• **Task details**
The required output holds only the lines from the one containing "The width and height of the screenshot is (1199, 692)." through the end of the material below, copied exactly, please, with no pictures.

---

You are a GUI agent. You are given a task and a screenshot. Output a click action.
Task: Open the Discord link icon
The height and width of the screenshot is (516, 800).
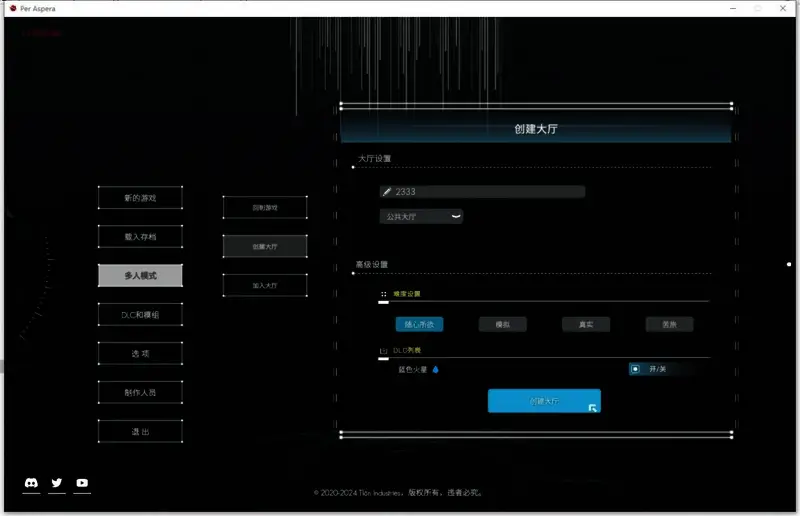[31, 483]
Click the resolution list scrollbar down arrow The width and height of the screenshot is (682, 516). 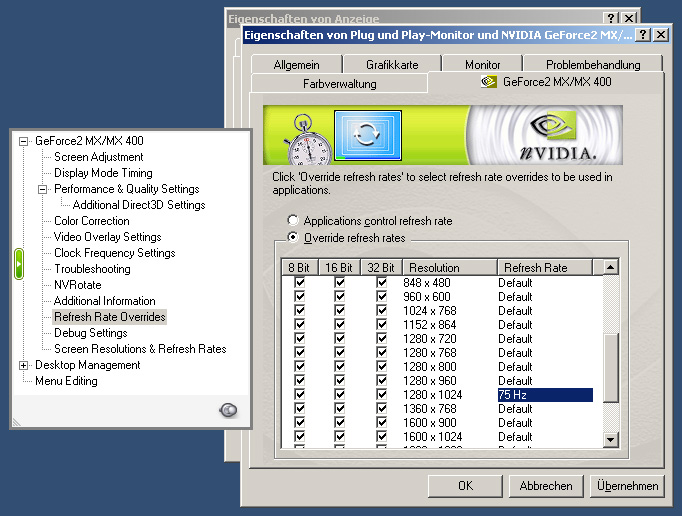[610, 439]
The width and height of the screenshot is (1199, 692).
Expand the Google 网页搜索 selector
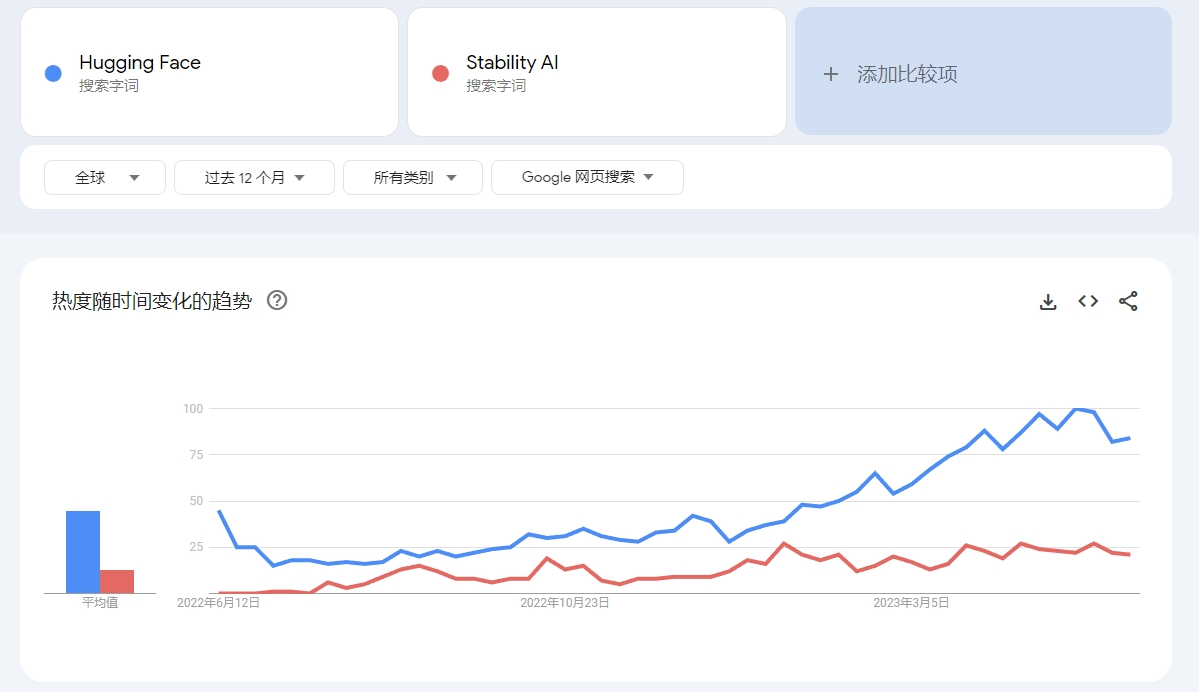pos(587,177)
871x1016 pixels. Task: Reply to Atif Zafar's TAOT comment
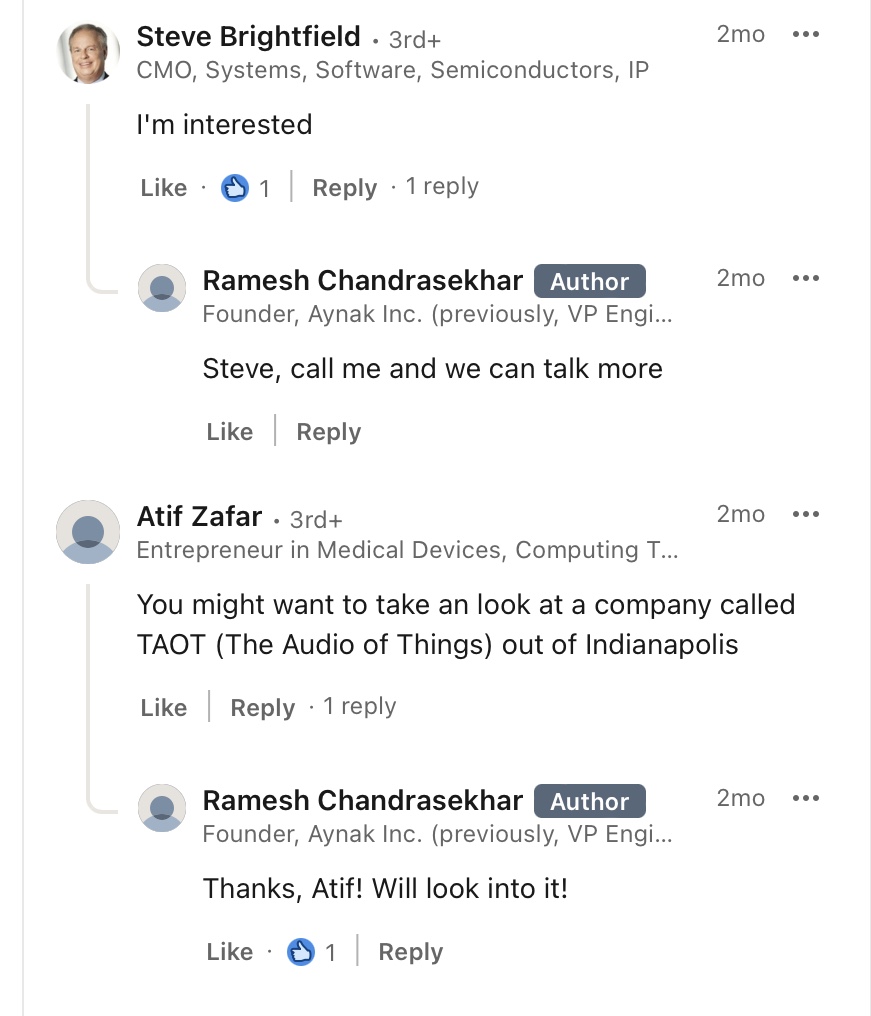(x=262, y=708)
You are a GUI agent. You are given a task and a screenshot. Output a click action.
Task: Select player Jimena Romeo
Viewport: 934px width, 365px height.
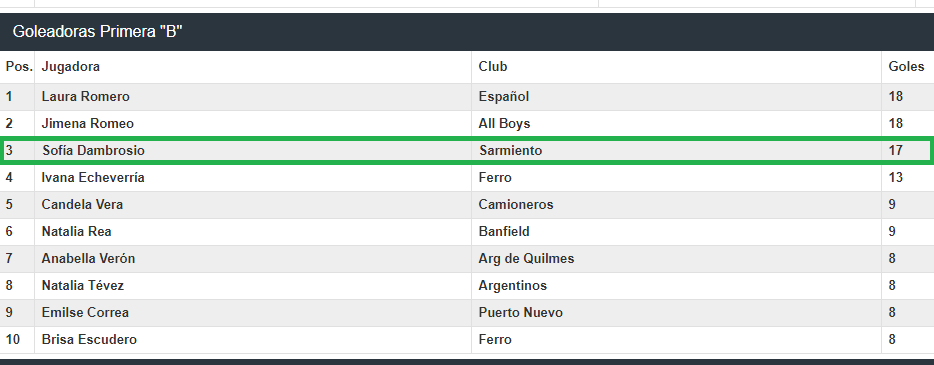coord(88,124)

---

• **Task response**
The width and height of the screenshot is (1199, 692).
Expand the Google 网页搜索 selector
pos(587,177)
871x1016 pixels. Task: Reply to Atif Zafar's TAOT comment
(x=262, y=708)
You are a GUI agent. You are given a task and a screenshot. Output a click action.
Task: Select player Jimena Romeo
Viewport: 934px width, 365px height.
coord(88,124)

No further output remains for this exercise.